-- Begin RECORDS TO USE --

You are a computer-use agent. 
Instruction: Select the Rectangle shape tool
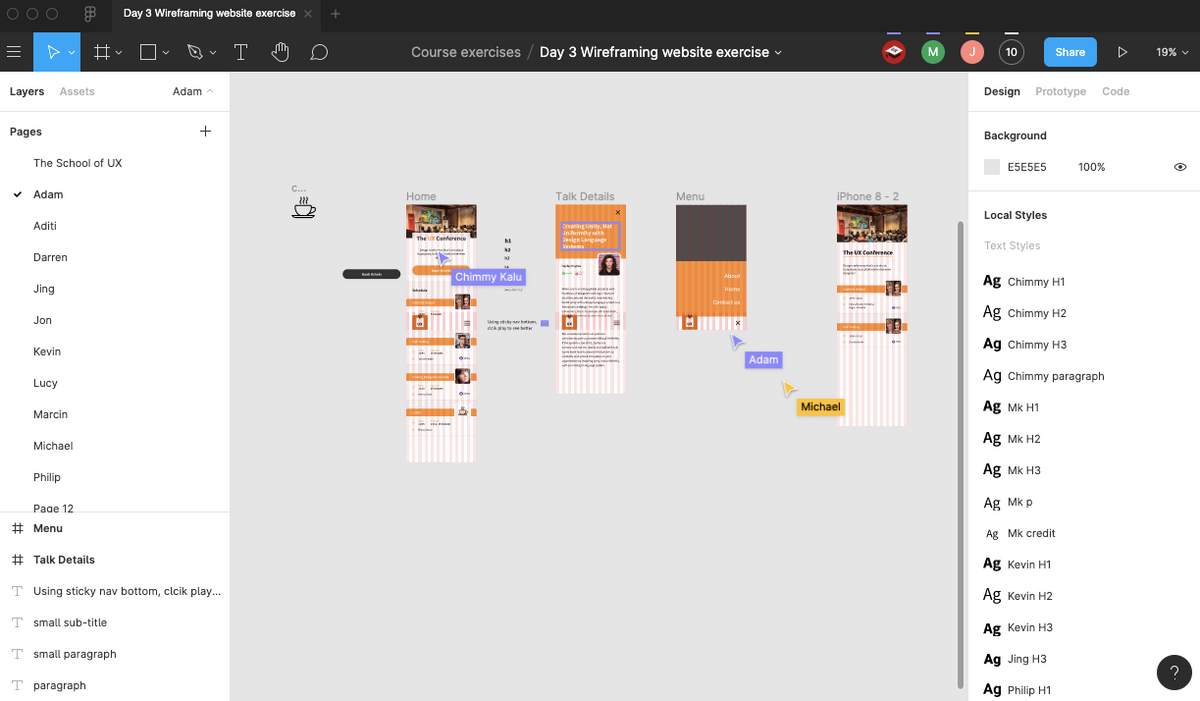[146, 51]
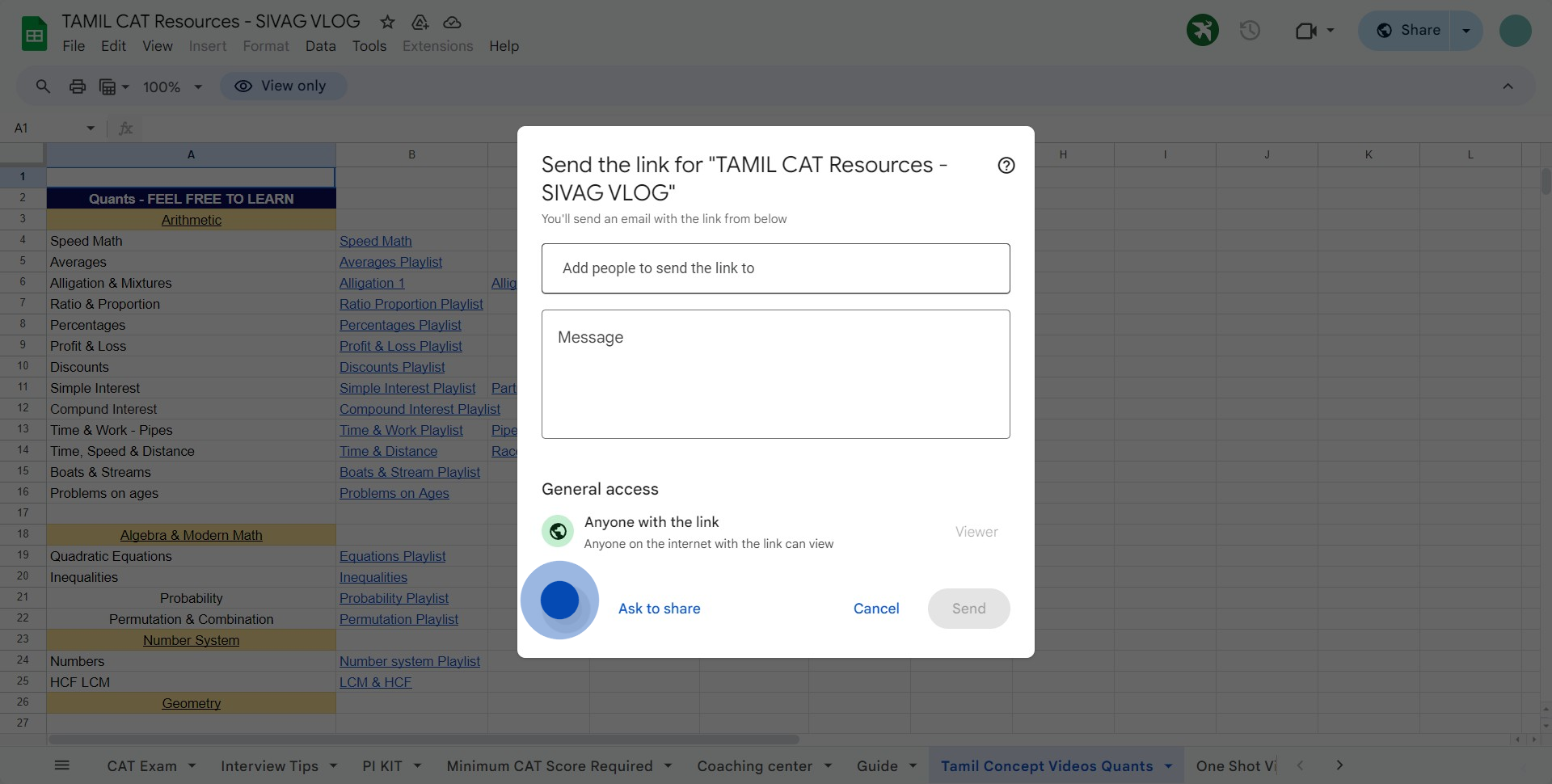1552x784 pixels.
Task: Open the zoom level dropdown
Action: point(172,86)
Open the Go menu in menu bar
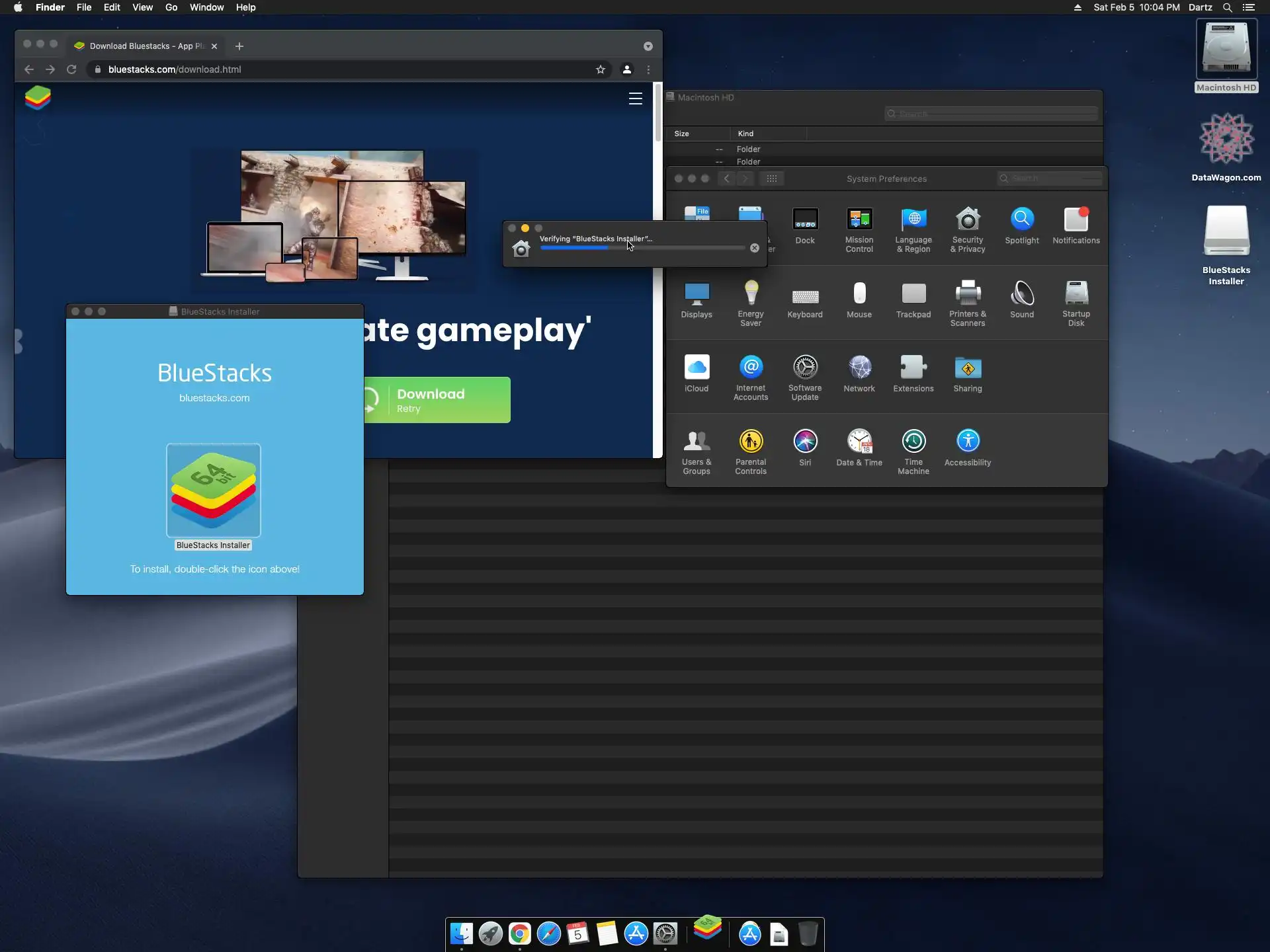The image size is (1270, 952). coord(171,7)
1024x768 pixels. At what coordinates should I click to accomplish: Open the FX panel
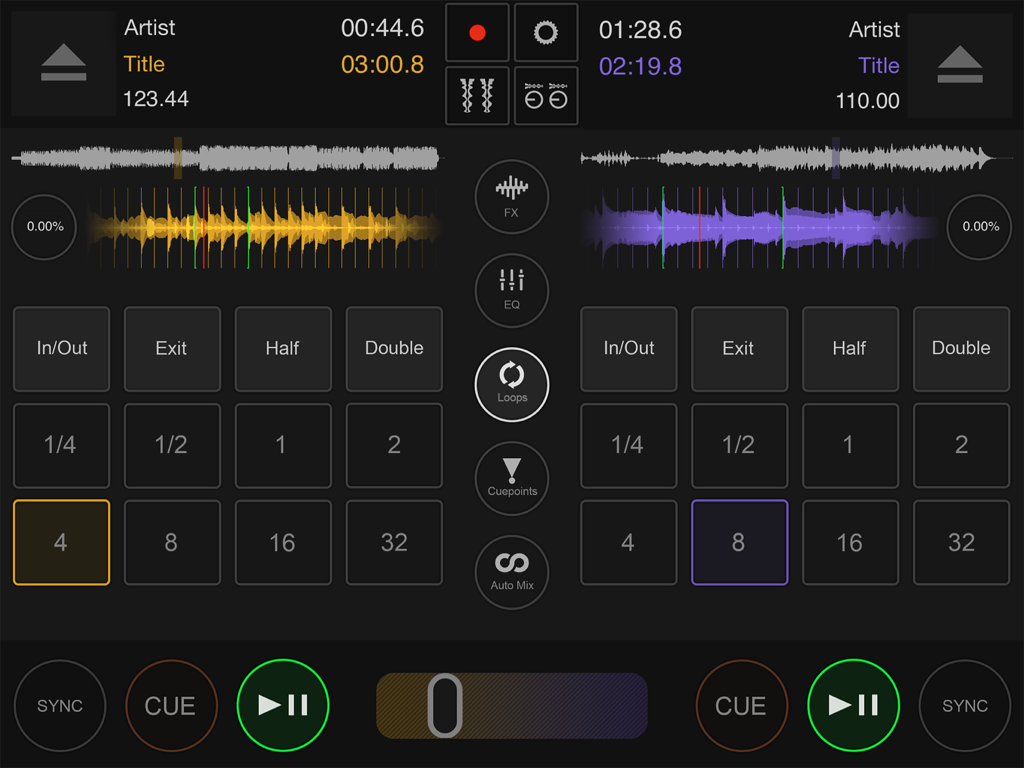pos(511,196)
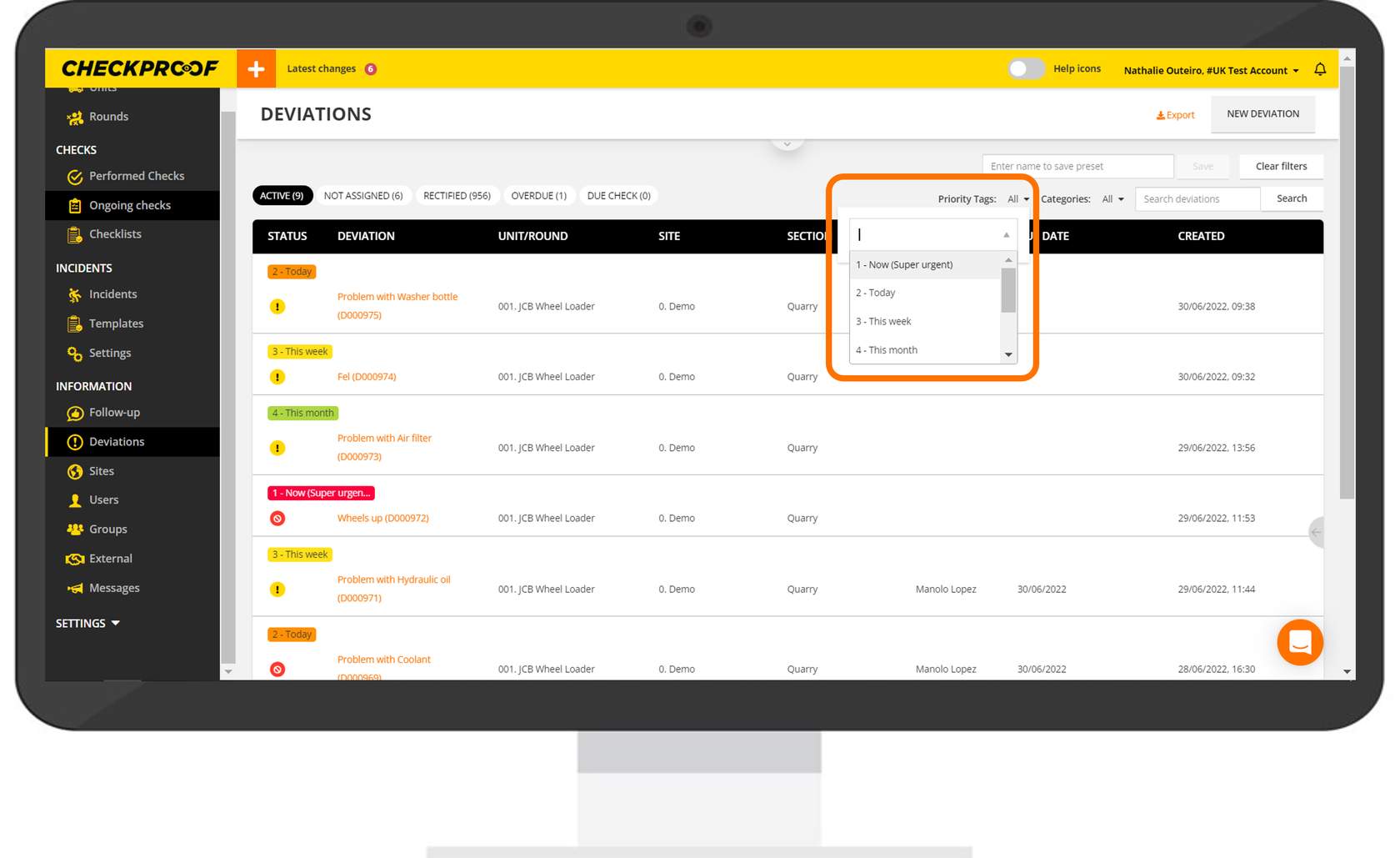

-- End RECORDS TO USE --

### REQUIRED TASK
Please copy every one of the rows above word for word, leaving out the pictures.

### FINAL ANSWER
You are a computer-use agent. 
Instruction: Select the Rectangle shape tool
[146, 51]
1552x784 pixels.
Task: Open the zoom level dropdown
Action: point(172,86)
Open the Go menu in menu bar
The image size is (1270, 952). coord(171,7)
1024x768 pixels. At what coordinates should I click to accomplish: Open the FX panel
pos(511,196)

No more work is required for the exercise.